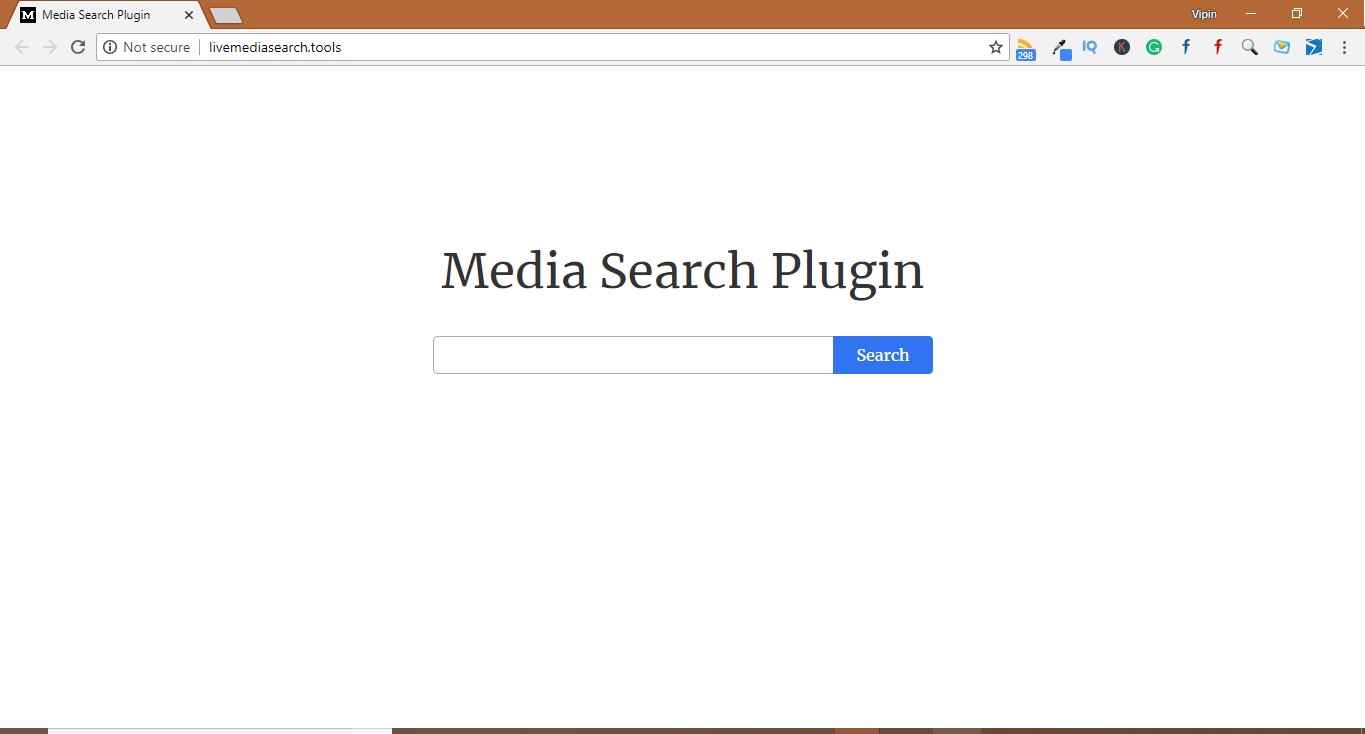Open the Grammarly extension icon
The width and height of the screenshot is (1365, 734).
point(1153,47)
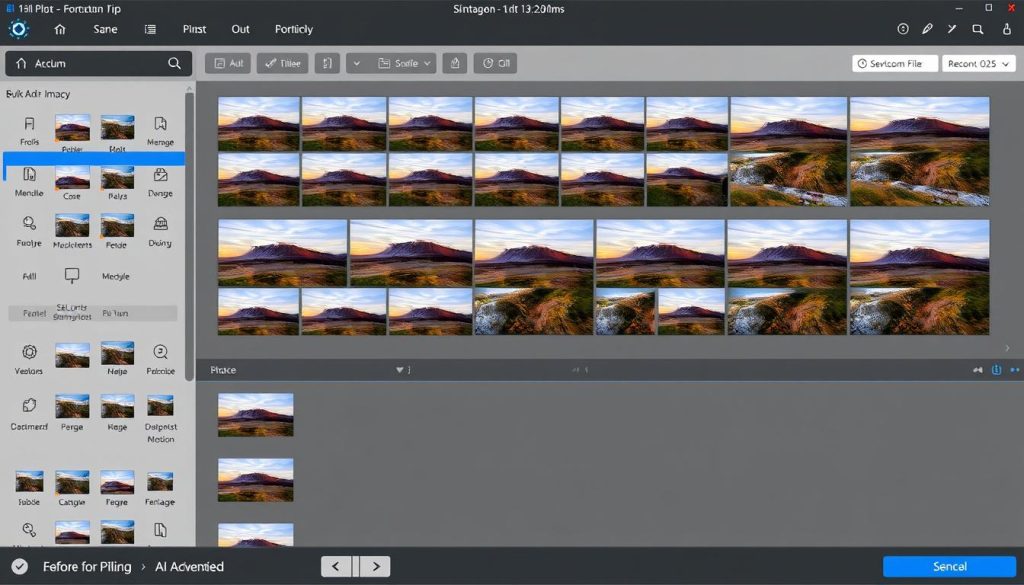1024x585 pixels.
Task: Select the Fuotje magnifier tool
Action: tap(29, 224)

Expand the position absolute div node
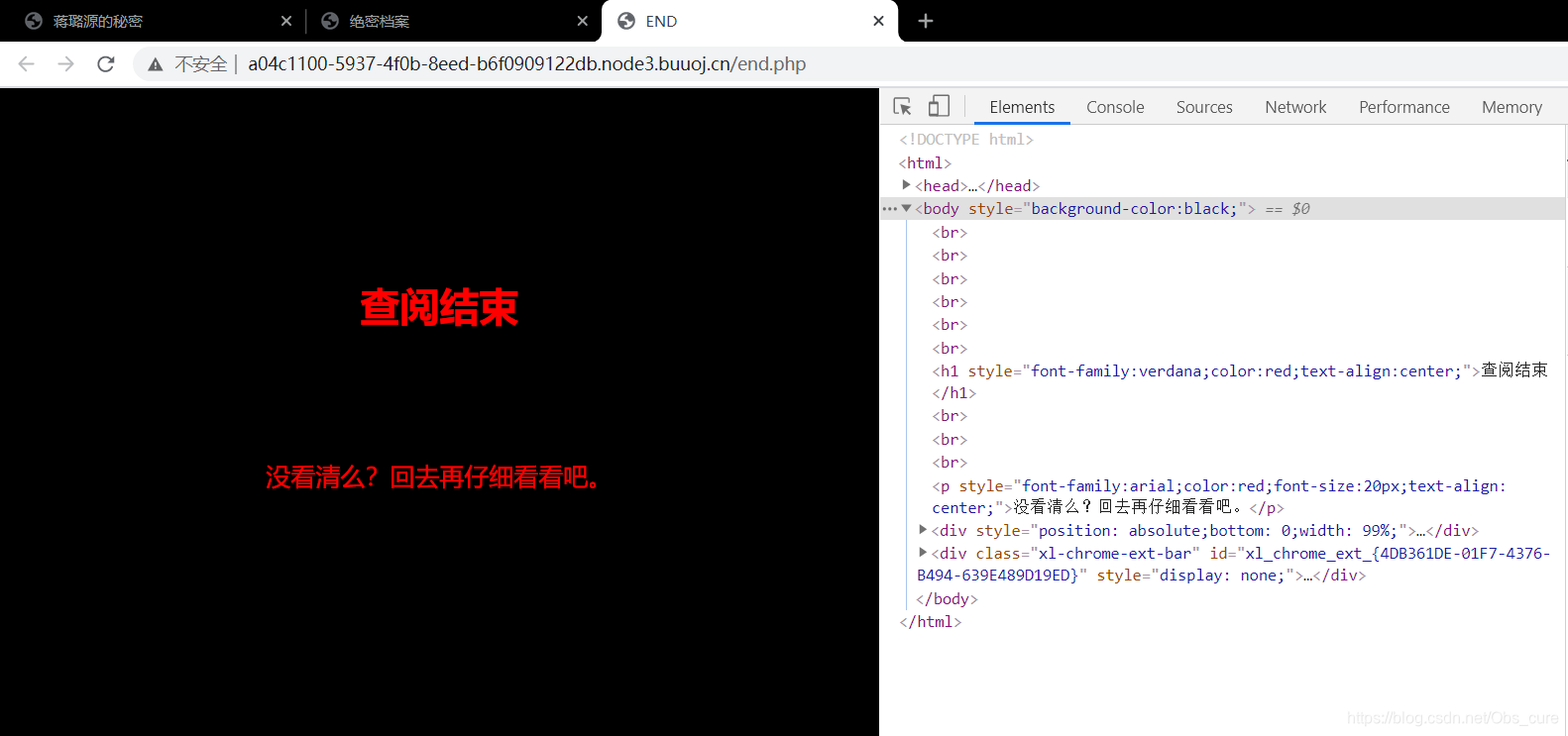coord(923,530)
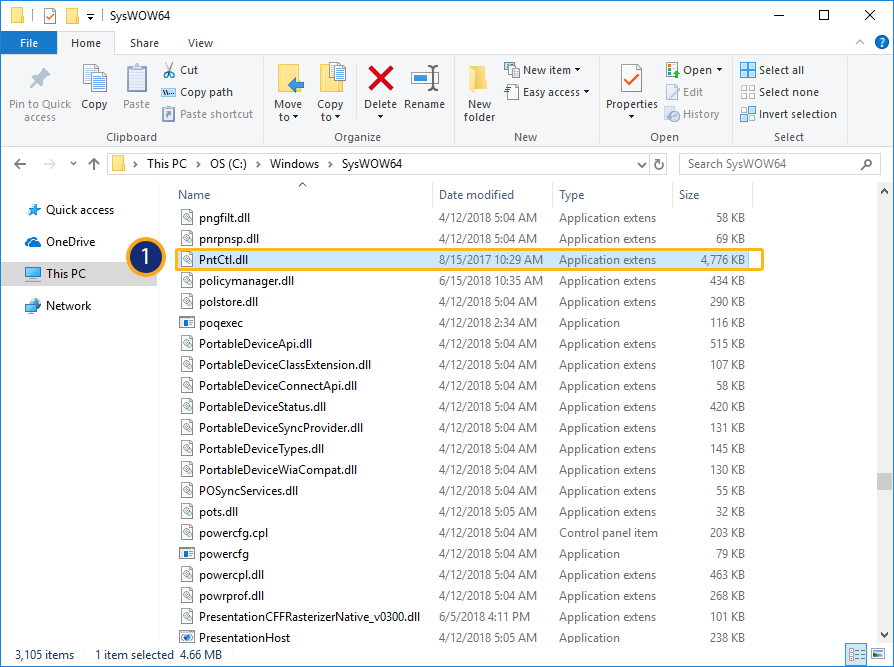
Task: Click Select all in the ribbon
Action: tap(772, 70)
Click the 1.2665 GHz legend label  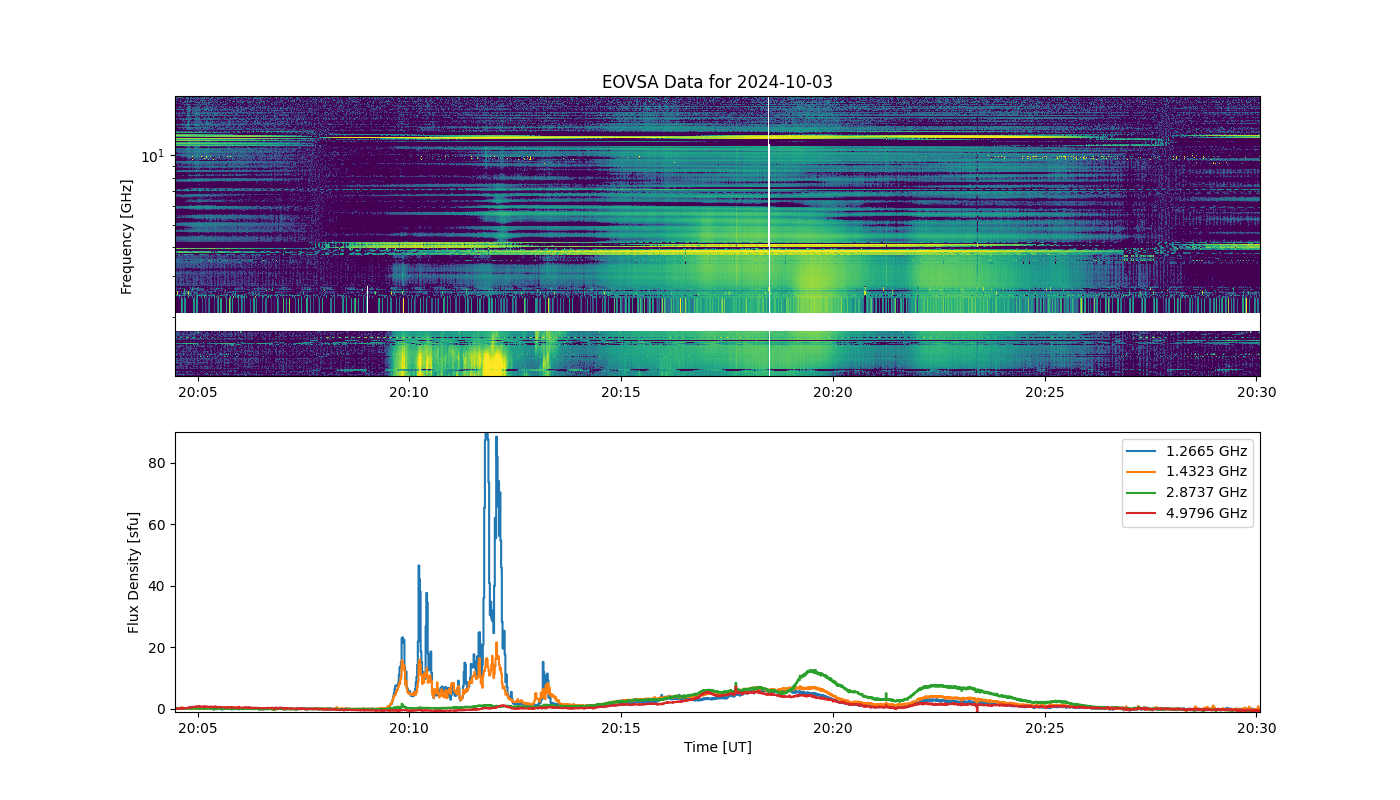(x=1207, y=451)
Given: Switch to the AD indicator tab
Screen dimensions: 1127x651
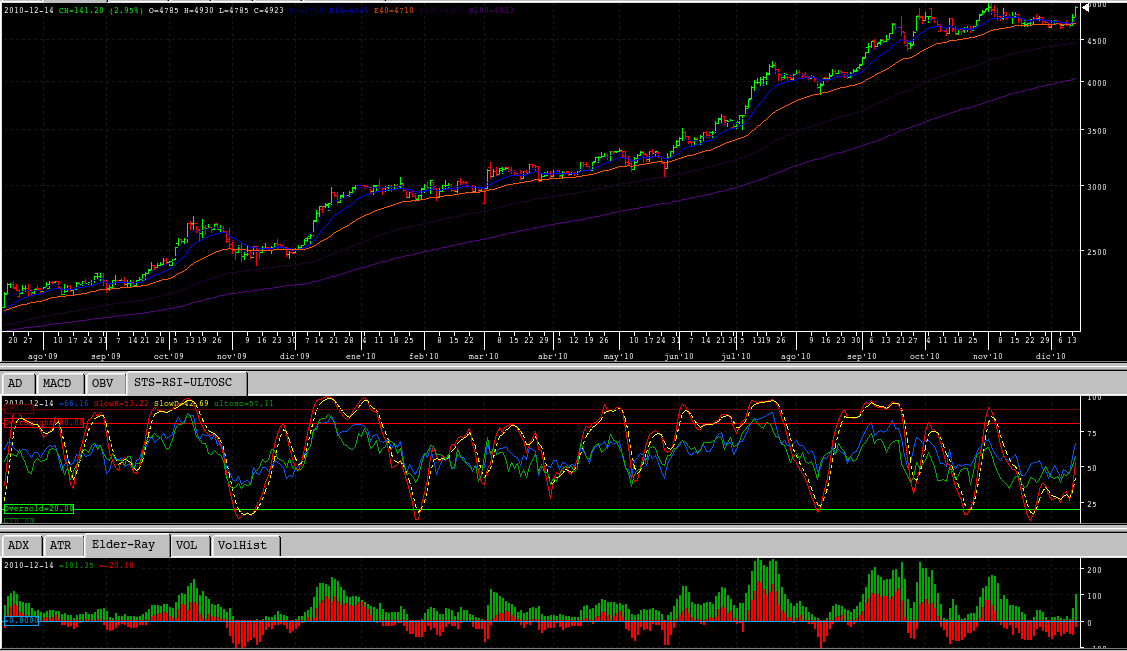Looking at the screenshot, I should 15,383.
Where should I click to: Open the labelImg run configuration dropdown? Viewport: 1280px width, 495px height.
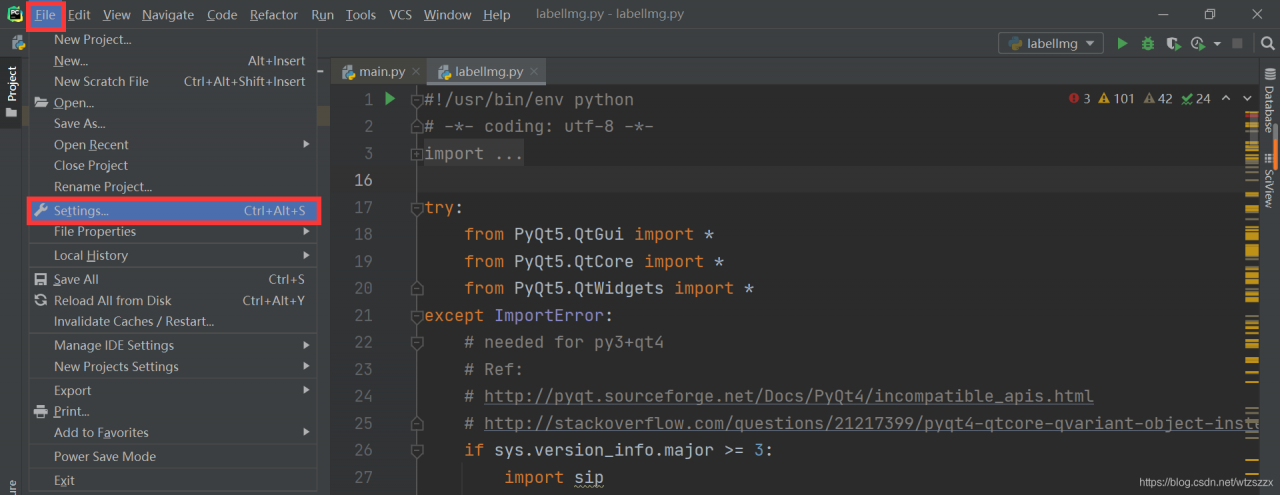pyautogui.click(x=1051, y=43)
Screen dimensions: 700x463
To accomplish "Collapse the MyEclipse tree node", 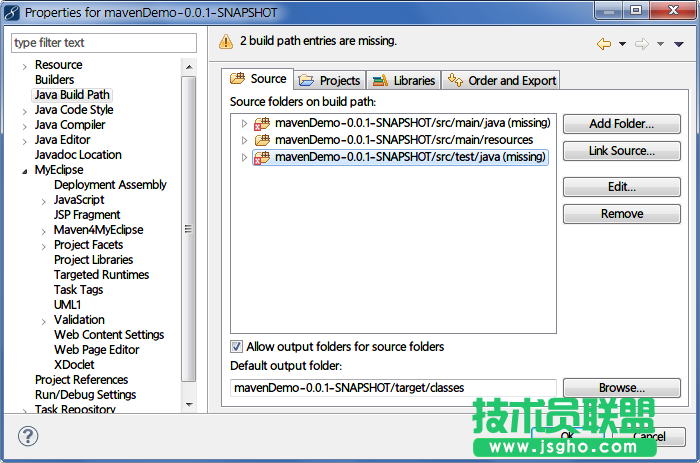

Exercise requirements:
Using the entries above, extract exactly the lines from the one that contains "Given: Switch to the AD indicator tab" through the one that contains "Screen dimensions: 700x463". Do not carry over any pictures.

Expected answer:
Given: Switch to the AD indicator tab
Screen dimensions: 1127x651
Looking at the screenshot, I should 15,383.
Where should I click to: Open the labelImg run configuration dropdown? Viewport: 1280px width, 495px height.
pyautogui.click(x=1051, y=43)
Screen dimensions: 700x463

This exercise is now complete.